## [About this exercise]
Using the data below, find how many lines include the word "next" and report that figure alone.
::: Data extract :::
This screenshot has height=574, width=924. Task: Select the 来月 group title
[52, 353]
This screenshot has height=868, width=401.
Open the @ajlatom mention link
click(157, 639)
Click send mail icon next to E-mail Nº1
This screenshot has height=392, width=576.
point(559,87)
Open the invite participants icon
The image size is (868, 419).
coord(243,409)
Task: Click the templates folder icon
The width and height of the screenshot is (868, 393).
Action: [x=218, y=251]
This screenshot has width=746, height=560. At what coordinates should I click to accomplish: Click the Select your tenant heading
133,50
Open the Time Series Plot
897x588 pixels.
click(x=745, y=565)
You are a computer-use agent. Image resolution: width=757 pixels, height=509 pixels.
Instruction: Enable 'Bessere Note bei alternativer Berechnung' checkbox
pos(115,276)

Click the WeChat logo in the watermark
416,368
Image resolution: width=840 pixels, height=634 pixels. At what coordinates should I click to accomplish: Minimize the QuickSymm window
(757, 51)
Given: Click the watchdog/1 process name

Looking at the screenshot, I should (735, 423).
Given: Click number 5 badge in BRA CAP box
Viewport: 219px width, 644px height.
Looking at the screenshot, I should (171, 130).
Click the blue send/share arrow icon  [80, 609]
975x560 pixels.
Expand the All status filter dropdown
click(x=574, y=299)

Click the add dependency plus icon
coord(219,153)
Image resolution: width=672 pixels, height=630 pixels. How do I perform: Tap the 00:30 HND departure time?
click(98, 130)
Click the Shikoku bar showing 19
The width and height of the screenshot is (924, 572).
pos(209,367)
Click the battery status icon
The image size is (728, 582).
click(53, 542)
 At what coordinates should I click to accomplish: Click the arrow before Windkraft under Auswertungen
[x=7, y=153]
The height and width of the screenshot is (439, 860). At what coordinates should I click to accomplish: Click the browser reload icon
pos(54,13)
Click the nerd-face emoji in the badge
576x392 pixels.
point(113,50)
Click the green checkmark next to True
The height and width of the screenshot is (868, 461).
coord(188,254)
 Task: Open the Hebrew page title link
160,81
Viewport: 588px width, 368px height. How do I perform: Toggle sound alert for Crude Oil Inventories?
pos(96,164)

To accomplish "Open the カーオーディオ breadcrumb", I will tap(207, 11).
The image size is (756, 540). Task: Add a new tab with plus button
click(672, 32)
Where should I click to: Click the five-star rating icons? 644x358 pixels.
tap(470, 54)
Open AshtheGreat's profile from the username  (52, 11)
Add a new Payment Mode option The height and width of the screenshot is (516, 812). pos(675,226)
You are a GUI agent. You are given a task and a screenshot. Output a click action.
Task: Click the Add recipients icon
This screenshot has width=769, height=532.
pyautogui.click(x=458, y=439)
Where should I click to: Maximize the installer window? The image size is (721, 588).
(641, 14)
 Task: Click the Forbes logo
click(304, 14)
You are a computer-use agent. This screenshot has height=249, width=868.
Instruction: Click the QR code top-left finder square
:::
## [Response to the exercise]
2